The 6 days of training are spent teaching you the content and having you do mock teaching to practice the material
There is some culture/language training in the 6 days. They also help set you up with a bank account and this is also when you find out your placement.
The training is long and it does require a lot out of you physically and emotionally. This is especially true for a person who has never taught in a foreign country before. The training would last for about 4/5 hours a day with "homework" which consisted of you watching videos of example classes for each of the different components of the program. This was easy and done with other teachers to make it more interesting.
APAX was very helpful and informative about which documents I needed to get notarized and how. I booked an appointment during the week of training at the US embassy to have my documents notarized. Once the documents were notarized, I took them back to APAX and they completed the process for me.
They work in a variety of cities and towns throughout the country
During the training, APAX takes care of finding you a placement. You give them your wants/don't wants and they take that in to consideration. If you want Hanoi, they do their best and if you want a small city they usually have a space for that. Currently they are having a teacher shortage, so they are welcoming any applicants (especially in Ho Chi Minh City & Hanoi).
I am currently living in a small city in the northern province of Quang Ninh. I am really enjoying my time here and I do have to say that it takes time to adjust to the Vietnamese way of living. Our town is very Vietnamese. There is no expat neighborhood or community like there is in the larger cities.
We are a small center of about 7 teachers. We all live in houses together and do a lot of things together, so we are a very tight-knit community. Our interactions with the Vietnamese staff are good and we have a good vibe going.
If you are looking for a full-on Vietnamese experience I recommend starting your experience with APAX in a small city for a few reasons:
1. You get to know Vietnam and how it runs from the local point of view. This comes along with experiencing being one of ten "tays" in your city so this puts you in a position to stand out quite a bit.

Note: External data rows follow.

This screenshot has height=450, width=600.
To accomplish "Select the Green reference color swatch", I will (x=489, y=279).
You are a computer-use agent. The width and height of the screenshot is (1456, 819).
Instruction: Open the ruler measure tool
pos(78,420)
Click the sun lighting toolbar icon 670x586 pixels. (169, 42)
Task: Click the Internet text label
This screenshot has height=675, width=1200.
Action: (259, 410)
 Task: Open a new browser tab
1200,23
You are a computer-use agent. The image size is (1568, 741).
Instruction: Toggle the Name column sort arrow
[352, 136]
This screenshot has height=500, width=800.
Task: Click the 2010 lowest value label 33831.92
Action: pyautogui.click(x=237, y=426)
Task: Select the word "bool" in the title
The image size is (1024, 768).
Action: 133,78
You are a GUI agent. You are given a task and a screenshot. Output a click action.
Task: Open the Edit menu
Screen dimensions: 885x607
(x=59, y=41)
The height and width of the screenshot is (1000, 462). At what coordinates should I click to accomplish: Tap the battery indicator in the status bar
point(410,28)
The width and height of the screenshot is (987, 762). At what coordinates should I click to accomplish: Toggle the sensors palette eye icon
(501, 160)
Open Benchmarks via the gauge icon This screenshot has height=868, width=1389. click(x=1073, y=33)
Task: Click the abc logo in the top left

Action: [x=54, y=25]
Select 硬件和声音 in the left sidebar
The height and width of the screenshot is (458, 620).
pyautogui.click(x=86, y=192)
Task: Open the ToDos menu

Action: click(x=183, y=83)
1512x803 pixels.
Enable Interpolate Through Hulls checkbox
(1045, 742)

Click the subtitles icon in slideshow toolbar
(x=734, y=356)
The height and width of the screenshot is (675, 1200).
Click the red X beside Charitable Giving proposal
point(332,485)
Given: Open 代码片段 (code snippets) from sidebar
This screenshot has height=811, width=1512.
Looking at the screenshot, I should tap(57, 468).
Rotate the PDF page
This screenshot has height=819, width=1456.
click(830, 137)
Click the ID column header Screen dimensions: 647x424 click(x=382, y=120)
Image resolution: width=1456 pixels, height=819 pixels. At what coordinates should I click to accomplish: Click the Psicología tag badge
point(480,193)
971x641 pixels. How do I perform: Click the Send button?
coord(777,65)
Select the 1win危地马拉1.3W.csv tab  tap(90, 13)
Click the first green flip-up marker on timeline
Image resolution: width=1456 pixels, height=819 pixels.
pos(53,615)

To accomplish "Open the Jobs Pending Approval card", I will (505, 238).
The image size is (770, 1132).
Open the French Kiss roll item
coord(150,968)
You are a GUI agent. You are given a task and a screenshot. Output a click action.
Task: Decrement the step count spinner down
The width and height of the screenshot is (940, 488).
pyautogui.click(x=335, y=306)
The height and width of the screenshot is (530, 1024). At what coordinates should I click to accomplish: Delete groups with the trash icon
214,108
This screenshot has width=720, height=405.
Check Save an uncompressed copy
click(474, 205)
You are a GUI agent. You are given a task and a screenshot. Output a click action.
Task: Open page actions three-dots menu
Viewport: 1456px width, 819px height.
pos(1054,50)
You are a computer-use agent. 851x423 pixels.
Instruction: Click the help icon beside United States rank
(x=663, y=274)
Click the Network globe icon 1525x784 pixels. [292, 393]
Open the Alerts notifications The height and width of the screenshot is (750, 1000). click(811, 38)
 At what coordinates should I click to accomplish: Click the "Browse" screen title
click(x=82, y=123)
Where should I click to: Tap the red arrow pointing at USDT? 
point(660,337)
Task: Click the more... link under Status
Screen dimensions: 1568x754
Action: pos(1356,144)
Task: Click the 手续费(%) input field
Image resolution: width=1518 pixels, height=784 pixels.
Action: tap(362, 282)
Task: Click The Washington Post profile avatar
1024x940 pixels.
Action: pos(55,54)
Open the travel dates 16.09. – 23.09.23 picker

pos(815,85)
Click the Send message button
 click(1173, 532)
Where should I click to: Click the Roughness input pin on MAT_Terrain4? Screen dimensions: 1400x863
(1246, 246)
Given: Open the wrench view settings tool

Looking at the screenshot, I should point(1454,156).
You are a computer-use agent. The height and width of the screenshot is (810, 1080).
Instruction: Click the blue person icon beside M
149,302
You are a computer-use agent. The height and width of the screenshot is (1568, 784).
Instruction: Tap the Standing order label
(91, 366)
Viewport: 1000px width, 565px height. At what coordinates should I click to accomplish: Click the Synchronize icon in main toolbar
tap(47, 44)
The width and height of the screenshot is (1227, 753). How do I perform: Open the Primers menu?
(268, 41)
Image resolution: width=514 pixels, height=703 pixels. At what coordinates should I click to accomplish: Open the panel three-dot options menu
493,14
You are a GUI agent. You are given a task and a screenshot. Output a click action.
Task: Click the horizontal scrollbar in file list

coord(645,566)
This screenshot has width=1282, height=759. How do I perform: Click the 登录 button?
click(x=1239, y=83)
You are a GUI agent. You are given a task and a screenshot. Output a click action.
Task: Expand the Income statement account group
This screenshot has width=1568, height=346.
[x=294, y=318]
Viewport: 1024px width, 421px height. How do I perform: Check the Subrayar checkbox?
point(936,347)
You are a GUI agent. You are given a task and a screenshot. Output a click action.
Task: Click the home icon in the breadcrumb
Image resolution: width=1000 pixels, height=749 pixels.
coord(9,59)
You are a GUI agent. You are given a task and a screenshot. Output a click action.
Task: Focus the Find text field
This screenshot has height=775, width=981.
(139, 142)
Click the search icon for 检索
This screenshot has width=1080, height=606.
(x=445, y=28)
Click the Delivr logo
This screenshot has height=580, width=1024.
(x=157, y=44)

This also gives you a chance to make Vietnamese friends more easily and to visit their homes. You also become somewhat of a "celebrity" in your town.
2. A bonus for living in a small city after 1 year: equivalent of $2,500/person.
3. A bonus given if you work 4 and 8 months (only if you are to end your contract after 4 months or 8 months).
4. Housing support from Vietnamese staff in city
If you do a year in a small city then you can easily transfer to a bigger city.
That being said, any time you do in a small city is helpful for the company so if you decide it is not for you, then they can transfer you to another city/bigger city if you want.
APAX made moving abroad and securing a job super simple. This program is especially great for someone who is moving abroad for the first time since they'll take care of all your documents and legalities for you. I've really enjoyed my time with them and think you will too!